··· Provided data ···

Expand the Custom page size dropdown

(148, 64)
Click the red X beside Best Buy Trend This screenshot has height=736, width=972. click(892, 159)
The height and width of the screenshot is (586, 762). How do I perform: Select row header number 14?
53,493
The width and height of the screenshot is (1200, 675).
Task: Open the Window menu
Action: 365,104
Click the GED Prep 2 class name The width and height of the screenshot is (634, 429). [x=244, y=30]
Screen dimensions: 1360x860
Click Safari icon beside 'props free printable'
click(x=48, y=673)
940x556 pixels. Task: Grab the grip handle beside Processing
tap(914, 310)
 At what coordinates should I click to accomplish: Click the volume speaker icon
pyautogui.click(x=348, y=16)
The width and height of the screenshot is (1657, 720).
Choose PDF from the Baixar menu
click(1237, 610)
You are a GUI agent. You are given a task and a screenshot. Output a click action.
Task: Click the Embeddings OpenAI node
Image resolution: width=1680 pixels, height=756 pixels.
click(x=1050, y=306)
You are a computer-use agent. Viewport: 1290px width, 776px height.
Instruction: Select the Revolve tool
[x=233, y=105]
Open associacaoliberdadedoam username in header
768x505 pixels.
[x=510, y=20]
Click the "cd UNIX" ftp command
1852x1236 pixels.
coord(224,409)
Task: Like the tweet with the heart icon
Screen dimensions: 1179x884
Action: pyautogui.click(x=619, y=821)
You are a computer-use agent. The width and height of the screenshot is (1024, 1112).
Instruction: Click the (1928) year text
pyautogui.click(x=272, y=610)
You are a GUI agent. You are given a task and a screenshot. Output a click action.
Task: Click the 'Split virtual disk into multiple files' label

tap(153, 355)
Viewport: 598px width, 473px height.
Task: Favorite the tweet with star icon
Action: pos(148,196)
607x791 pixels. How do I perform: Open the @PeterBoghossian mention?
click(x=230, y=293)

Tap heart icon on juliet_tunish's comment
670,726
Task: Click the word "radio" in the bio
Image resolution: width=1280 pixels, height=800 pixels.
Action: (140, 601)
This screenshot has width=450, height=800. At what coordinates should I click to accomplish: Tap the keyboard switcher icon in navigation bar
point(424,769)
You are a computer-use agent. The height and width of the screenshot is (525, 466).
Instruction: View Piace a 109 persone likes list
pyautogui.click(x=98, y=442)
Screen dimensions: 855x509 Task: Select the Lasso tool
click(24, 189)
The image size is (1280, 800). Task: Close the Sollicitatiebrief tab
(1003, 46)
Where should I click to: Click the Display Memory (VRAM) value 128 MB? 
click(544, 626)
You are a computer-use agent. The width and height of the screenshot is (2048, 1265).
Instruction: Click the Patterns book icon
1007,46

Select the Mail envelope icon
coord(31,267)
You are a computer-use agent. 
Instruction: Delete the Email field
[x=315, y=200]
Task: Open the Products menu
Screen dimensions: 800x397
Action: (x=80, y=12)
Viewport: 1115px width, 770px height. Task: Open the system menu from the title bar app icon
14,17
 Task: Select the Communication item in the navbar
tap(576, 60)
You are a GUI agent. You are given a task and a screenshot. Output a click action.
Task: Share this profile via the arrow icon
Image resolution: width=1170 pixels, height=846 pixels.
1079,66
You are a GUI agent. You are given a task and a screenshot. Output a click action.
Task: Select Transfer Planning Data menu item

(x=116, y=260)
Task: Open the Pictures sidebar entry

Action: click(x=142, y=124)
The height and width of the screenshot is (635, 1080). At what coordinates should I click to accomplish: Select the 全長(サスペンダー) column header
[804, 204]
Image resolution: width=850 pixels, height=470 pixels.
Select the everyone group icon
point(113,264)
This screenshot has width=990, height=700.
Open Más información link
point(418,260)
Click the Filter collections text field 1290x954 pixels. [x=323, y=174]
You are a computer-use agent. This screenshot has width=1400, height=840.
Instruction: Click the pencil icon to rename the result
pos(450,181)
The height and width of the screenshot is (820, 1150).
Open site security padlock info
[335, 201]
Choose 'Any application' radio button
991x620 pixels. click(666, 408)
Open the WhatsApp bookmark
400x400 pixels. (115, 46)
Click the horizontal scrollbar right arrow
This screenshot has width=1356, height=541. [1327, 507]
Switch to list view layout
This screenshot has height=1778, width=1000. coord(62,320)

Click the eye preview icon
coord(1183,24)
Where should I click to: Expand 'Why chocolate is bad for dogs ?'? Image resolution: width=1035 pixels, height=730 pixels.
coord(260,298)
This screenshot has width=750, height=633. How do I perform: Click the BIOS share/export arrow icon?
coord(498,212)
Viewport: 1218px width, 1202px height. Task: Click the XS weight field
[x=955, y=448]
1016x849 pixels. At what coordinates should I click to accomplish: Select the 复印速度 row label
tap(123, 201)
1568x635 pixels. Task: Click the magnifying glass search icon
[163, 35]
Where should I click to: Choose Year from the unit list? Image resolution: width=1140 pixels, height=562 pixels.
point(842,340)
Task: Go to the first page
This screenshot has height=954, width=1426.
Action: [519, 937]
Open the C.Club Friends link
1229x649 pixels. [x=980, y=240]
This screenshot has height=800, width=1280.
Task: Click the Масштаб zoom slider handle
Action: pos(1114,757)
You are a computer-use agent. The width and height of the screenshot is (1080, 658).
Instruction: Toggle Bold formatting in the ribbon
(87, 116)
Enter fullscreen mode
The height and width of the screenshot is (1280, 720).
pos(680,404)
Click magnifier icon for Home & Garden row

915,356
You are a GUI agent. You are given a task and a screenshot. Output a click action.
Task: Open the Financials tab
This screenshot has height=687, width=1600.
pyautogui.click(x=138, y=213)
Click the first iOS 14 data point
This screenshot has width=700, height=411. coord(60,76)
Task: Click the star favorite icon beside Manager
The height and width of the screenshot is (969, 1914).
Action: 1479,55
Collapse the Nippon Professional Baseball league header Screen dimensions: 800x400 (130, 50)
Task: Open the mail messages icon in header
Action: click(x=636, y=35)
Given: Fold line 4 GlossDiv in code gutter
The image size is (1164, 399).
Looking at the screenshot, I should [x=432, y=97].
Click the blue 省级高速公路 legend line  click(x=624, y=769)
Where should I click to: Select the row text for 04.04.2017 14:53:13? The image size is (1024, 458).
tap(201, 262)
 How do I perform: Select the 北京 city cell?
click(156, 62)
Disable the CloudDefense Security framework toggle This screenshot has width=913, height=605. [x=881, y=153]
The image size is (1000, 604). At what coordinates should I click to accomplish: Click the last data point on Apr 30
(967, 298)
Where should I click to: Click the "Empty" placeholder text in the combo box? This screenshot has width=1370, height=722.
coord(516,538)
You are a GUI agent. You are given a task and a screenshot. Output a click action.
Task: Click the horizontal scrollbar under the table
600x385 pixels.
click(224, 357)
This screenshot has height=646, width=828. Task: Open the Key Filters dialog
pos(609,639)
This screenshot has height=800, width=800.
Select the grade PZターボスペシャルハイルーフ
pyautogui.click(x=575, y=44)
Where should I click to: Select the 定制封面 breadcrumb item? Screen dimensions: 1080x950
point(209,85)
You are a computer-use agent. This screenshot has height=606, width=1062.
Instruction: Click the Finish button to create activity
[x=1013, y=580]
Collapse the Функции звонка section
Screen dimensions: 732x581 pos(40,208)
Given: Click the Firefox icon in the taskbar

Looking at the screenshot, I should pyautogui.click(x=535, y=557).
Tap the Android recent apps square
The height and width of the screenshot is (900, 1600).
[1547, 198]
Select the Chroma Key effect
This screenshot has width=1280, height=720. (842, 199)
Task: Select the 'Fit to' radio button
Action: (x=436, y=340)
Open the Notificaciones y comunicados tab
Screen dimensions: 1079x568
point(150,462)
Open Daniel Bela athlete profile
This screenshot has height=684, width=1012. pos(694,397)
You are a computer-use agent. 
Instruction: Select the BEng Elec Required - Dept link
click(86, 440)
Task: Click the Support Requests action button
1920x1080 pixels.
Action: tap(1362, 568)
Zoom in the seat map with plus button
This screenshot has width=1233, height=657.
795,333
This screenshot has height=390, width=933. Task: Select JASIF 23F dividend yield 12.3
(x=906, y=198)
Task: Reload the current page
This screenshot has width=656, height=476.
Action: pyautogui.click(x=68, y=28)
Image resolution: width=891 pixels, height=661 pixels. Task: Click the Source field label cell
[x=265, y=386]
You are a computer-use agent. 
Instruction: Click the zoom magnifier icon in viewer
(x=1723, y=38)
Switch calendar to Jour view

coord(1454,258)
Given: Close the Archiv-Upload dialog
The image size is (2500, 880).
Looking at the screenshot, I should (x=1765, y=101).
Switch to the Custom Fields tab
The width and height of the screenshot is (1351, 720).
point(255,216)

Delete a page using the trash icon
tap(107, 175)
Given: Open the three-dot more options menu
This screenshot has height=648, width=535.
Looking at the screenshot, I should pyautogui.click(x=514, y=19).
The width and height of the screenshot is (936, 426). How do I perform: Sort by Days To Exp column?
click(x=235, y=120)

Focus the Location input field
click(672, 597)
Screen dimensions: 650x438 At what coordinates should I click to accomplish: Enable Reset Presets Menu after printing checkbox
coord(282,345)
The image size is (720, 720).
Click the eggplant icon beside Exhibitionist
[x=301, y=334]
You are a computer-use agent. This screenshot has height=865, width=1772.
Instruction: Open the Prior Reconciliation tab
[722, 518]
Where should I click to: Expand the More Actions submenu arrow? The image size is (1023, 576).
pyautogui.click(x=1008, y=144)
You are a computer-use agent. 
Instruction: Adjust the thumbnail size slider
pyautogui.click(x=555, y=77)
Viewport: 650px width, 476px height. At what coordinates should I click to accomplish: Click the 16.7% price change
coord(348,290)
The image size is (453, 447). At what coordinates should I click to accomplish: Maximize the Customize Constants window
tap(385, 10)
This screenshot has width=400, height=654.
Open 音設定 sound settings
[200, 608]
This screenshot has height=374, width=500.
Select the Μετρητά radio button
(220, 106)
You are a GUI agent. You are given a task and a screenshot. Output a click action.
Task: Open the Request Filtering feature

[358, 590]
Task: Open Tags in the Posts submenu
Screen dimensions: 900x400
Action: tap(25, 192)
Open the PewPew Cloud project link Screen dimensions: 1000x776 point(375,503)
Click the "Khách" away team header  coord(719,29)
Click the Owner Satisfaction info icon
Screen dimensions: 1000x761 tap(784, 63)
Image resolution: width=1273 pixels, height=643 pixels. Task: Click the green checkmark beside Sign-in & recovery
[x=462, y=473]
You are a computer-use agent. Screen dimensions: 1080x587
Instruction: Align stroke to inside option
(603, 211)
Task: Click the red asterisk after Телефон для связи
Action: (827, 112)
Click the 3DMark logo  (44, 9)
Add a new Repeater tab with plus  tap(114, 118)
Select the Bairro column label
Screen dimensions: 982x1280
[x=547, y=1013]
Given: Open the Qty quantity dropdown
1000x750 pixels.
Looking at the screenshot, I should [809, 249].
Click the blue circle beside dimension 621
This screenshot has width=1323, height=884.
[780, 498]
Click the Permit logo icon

···

Your assignment
Copy, character for character, the lines from the line that holds "Screen dimensions: 982x1280" through the final line of the records above.

Task response
Screen dimensions: 982x1280
[x=547, y=1013]
Given: Open the Qty quantity dropdown
1000x750 pixels.
Looking at the screenshot, I should [809, 249].
Click the blue circle beside dimension 621
This screenshot has width=1323, height=884.
[780, 498]
Click the Permit logo icon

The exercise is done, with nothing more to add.